The decision by Nigeria’s central bank to raise the main policy interest rate sharply in May does not signal a fundamental shift in the country’s unorthodox monetary policy, which will continue to impede efforts to rein in inflation, says Fitch Ratings.
At the monetary policy committee meeting of the apex bank, the benchmark interest rate was jerked up by 150 basis points to 13% in a move to combat the biting headline inflation rate after two years of a dovish stance that kept rates at 11.50%.

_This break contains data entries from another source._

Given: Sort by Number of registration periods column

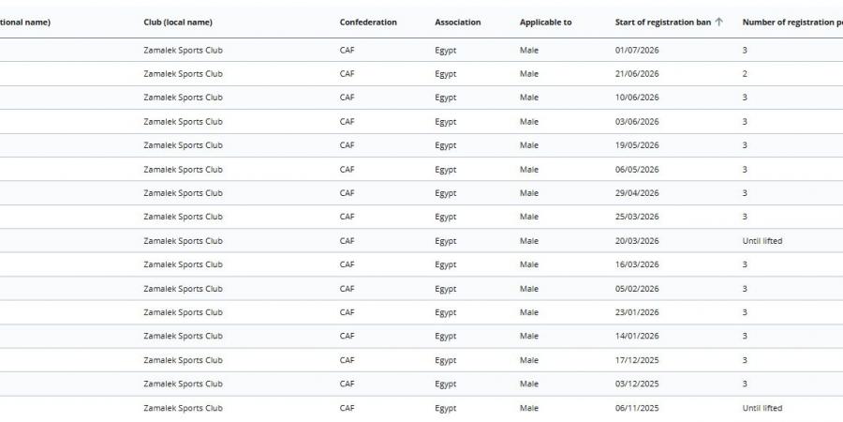Looking at the screenshot, I should (792, 23).
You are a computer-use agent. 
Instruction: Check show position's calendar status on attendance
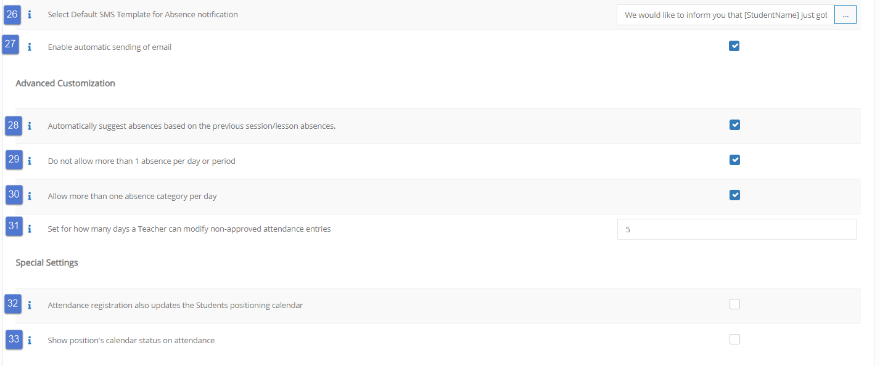point(734,339)
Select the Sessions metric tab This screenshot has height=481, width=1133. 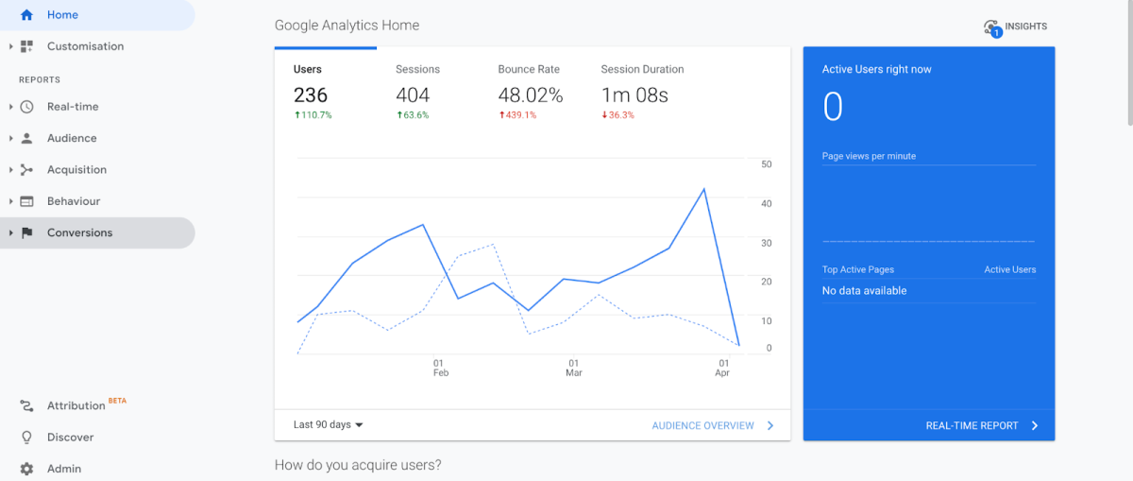[x=417, y=70]
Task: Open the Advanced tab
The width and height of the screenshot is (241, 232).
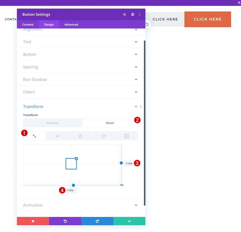Action: (71, 24)
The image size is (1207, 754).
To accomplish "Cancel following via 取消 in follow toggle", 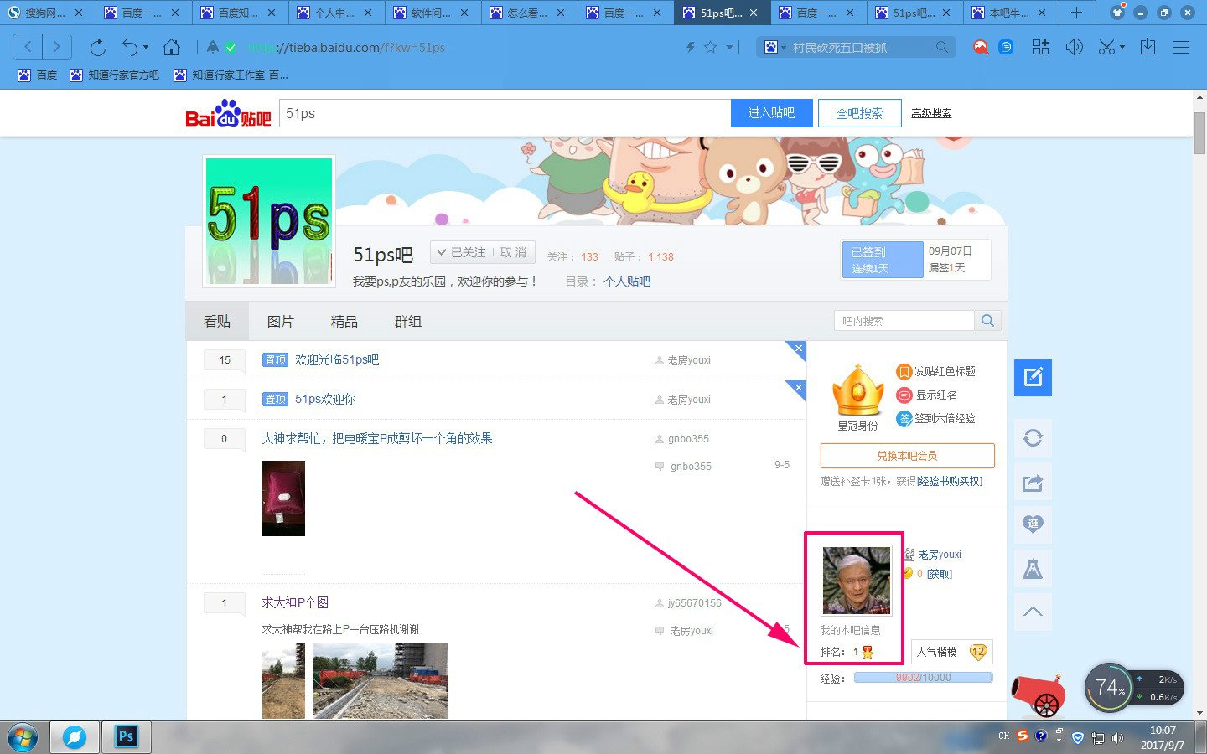I will [x=513, y=251].
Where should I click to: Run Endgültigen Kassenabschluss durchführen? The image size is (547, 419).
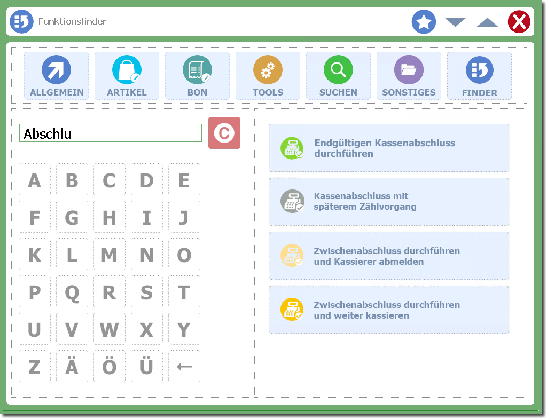pos(388,148)
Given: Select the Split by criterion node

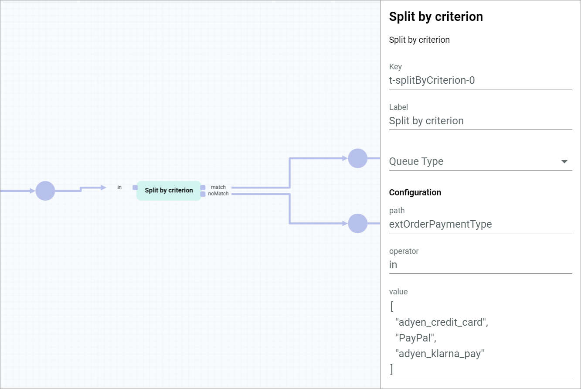Looking at the screenshot, I should pos(169,191).
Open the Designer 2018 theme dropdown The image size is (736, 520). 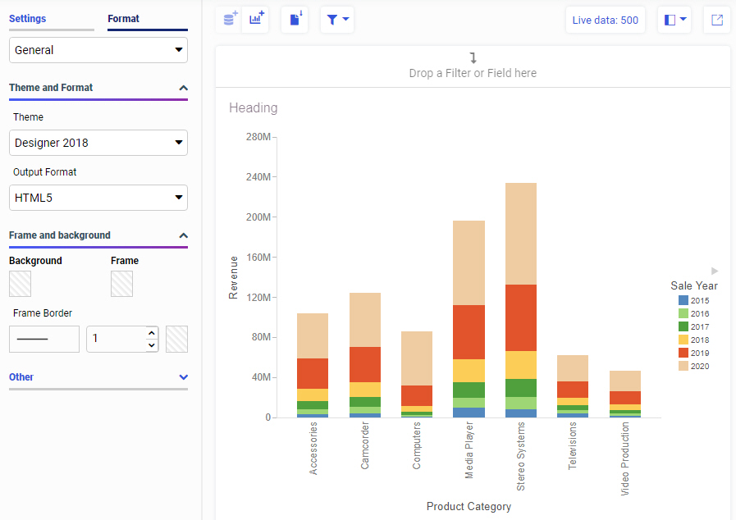[x=98, y=143]
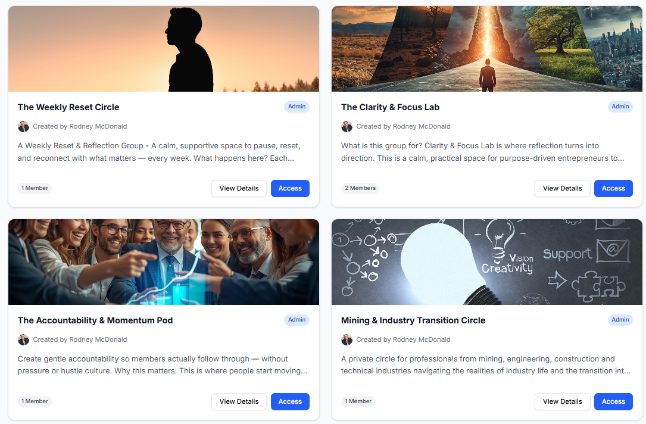Screen dimensions: 646x424
Task: Click Admin badge on The Clarity & Focus Lab
Action: click(620, 107)
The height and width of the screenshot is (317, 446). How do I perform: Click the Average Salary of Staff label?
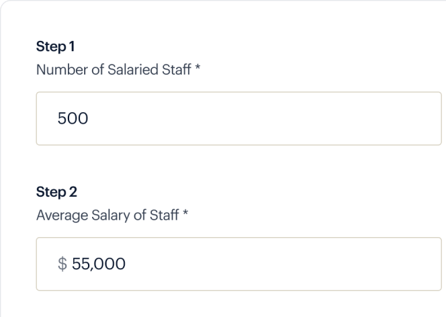pos(107,215)
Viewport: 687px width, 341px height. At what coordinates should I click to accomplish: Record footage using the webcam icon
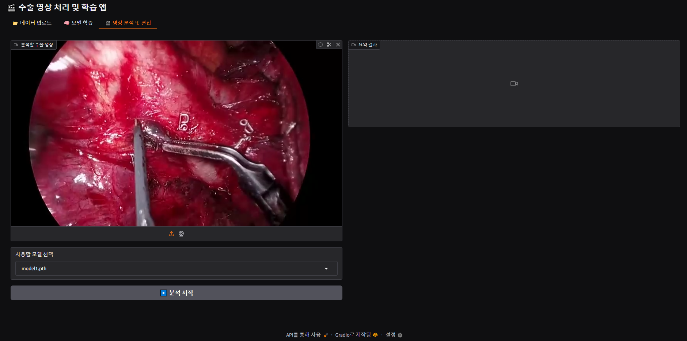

In a commentary released on Thursday, the global rating firm analysts said they believe Nigeria’s complex policy approach will be maintained at least until the next presidential election in February 2023.
It said a significant strengthening of macroeconomic performance appears unlikely in the near term, despite the supportive effects of higher global oil prices for the economy. Fitch said the Russia-Ukraine war’s impact on global prices, notably for food and energy, has seen inflation accelerate in 2022.
Recalls that consumer prices rose 17.7% year on year in May, up from last year’s low of 15.4% in November. Fitch now forecasts Nigeria’s inflation to average 17% in 2022, unchanged from the 2021 average.
In March 2022, Fitch had predicted inflation this year would average 14.6%. The rating firm explained that the Nigerian authorities had planned to phase out fuel subsidies in 2022, but they are now unlikely to be removed before 2023.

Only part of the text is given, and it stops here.